From: Brian Radak (brian.radak_at_gmail.com)
Date: Mon Mar 26 2018 - 11:57:28 CDT

Hi again Francesco,

It is definitely the intent of the developers to provide a straightforward
FEP platform that is usable by experts and non-experts alike - your
feedback will help us better achieve that, so thank you.
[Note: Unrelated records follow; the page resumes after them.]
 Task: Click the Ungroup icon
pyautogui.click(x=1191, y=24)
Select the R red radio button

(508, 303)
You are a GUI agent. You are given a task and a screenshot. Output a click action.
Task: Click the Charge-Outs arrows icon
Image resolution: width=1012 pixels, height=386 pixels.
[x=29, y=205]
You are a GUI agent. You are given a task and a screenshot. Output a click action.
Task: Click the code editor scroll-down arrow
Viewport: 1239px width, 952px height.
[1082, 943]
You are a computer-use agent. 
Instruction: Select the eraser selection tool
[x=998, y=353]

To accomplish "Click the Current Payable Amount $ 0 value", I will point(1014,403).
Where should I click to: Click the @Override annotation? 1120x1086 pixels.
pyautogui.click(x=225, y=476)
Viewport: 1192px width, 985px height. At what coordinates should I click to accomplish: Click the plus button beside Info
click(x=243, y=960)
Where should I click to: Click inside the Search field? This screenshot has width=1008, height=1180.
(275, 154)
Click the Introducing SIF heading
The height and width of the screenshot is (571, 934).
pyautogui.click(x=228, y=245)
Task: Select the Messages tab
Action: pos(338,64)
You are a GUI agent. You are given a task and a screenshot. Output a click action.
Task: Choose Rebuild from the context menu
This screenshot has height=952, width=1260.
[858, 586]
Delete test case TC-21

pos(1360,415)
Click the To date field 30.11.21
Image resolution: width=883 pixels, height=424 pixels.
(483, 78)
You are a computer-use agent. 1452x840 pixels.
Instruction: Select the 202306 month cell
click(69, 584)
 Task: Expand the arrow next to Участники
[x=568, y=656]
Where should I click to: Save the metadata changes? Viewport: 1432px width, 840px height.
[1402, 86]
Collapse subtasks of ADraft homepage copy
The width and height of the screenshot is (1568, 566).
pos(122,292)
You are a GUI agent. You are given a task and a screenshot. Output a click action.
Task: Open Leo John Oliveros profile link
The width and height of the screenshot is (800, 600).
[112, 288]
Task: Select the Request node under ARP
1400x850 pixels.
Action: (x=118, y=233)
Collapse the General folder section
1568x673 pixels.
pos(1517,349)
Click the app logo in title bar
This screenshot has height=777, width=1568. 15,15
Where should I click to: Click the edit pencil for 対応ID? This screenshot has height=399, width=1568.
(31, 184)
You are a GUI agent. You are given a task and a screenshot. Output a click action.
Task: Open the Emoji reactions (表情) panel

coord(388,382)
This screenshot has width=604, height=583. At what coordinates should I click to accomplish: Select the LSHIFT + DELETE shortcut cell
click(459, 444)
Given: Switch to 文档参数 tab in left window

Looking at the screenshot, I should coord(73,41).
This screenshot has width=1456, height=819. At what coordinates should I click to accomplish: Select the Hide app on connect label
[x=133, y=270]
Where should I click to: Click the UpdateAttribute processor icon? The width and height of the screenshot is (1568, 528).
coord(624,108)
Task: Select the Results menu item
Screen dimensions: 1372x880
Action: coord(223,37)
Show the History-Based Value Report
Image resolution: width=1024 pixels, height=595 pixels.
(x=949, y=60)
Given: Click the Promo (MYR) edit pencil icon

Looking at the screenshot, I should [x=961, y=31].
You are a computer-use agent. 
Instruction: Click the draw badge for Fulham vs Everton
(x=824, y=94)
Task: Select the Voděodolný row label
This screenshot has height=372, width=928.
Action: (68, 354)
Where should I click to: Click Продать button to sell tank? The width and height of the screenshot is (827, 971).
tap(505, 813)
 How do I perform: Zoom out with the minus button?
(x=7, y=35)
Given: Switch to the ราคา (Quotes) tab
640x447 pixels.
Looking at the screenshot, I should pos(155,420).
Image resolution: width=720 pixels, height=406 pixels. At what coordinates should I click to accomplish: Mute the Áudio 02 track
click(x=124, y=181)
I certainly had
some of the same issues you describe even before joining the development
team

You should definitely be able to divide the lambda range into multiple
segments and straightforwardly concatenate them in order for use with
ParseFEP (just as you described).

I just tested the following with the latest versions of ParseFEP and NAMD
(but the 2.12 release should work the same):

runFEP 0.0 0.5 0.25 <numsteps> ; # produces forw1.fep
runFEP 0.5 1.0 0.25 <numsteps> ; # produces forw2.fep
cat forw1.fep > forw.fep && cat forw2.fep >> forw.fep

runFEP 1.0 0.5 0.25 <numsteps> ; # produces back1.fep
runFEP 0.5 0.0 0.25 <numsteps> ; # produces back1.fep
cat back1.fep > back.fep && cat back2.fep >> back.fep

and then loaded forw.fep and back.fep into ParseFEP.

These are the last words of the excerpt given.